Hadron Structure Functions in a Chiral Quark Model: Regularization, Scaling and Sum Rules

TL;DR

This paper develops a consistent regularization method for calculating hadron structure functions in a chiral quark model, ensuring correct scaling, sum rules, and anomaly preservation, with specific focus on the Pauli-Villars scheme.

Contribution

It introduces a regularization procedure that maintains QCD anomalies and scaling behavior, and clarifies the regularization of structure functions beyond static hadron properties.

Findings

Pauli-Villars regularization preserves anomalies and scaling.

Correct pion structure function obtained.

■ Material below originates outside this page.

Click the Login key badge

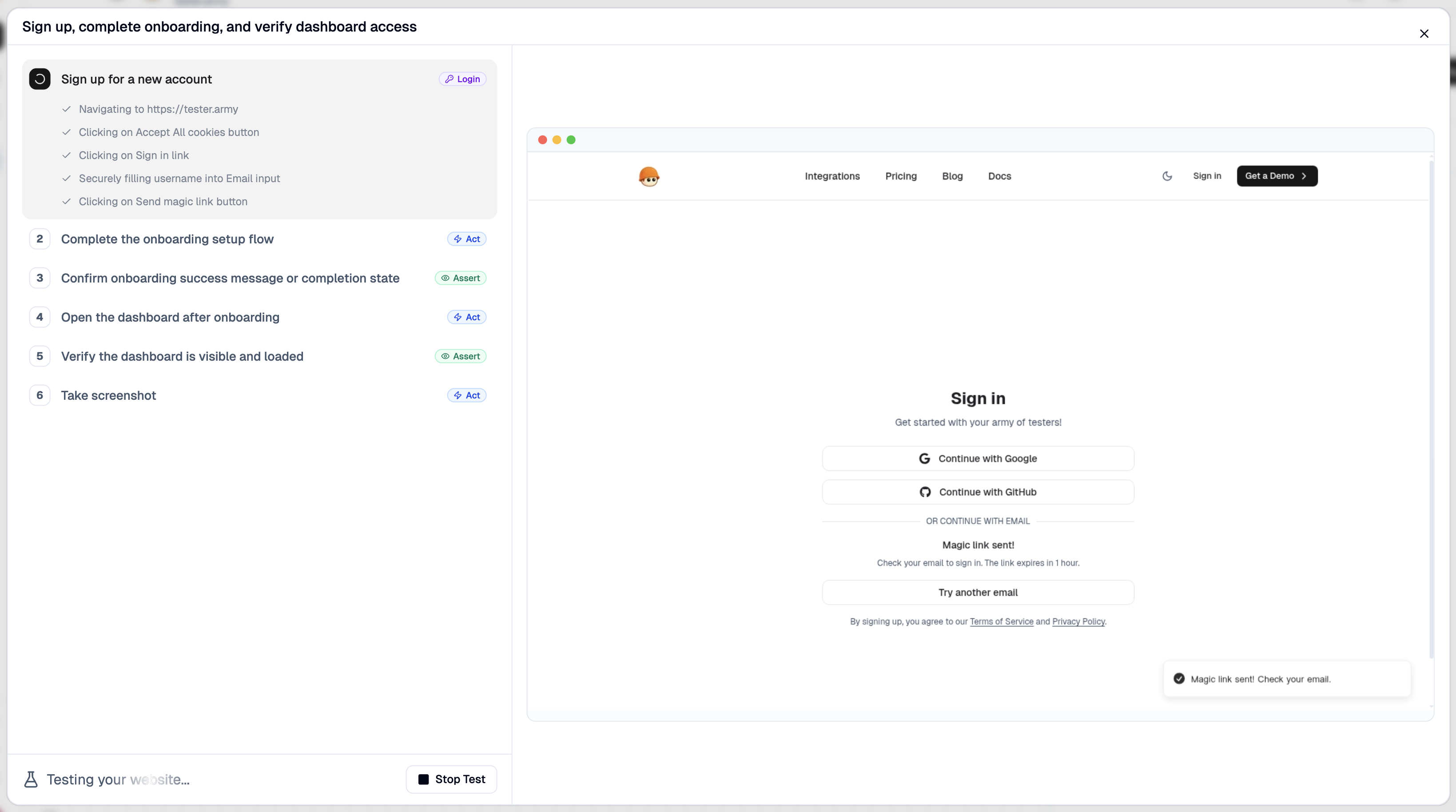[462, 79]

Gottfried sum rule remains unregularized in this model.

Abstract

We provide a consistent regularization procedure for calculating hadron structure functions in a chiral quark model. The structure functions are extracted from the absorptive part of the forward Compton amplitude in the Bjorken limit. Since this amplitude is obtained as a time-ordered correlation function its regularization is consistently determined from the regularization of the bosonized action. We find that the Pauli-Villars regularization scheme is most suitable because it preserves both the anomaly structure of QCD and the leading scaling behavior of hadron structure functions in the Bjorken limit. We show that this procedure yields the correct pion structure function. In order to render the sum rules of the regularized polarized nucleon structure functions consistent with their corresponding axial charges we find it mandatory to further specify the regularization procedure. This specification goes beyond the double subtraction scheme commonly employed when studying static hadron properties in this model. In particular the present approach serves to determine the regularization prescription for structure functions whose leading moments are not given by matrix elements of local operators. In this regard we conclude somewhat surprisingly that in this model the Gottfried sum rule does not undergo regularization.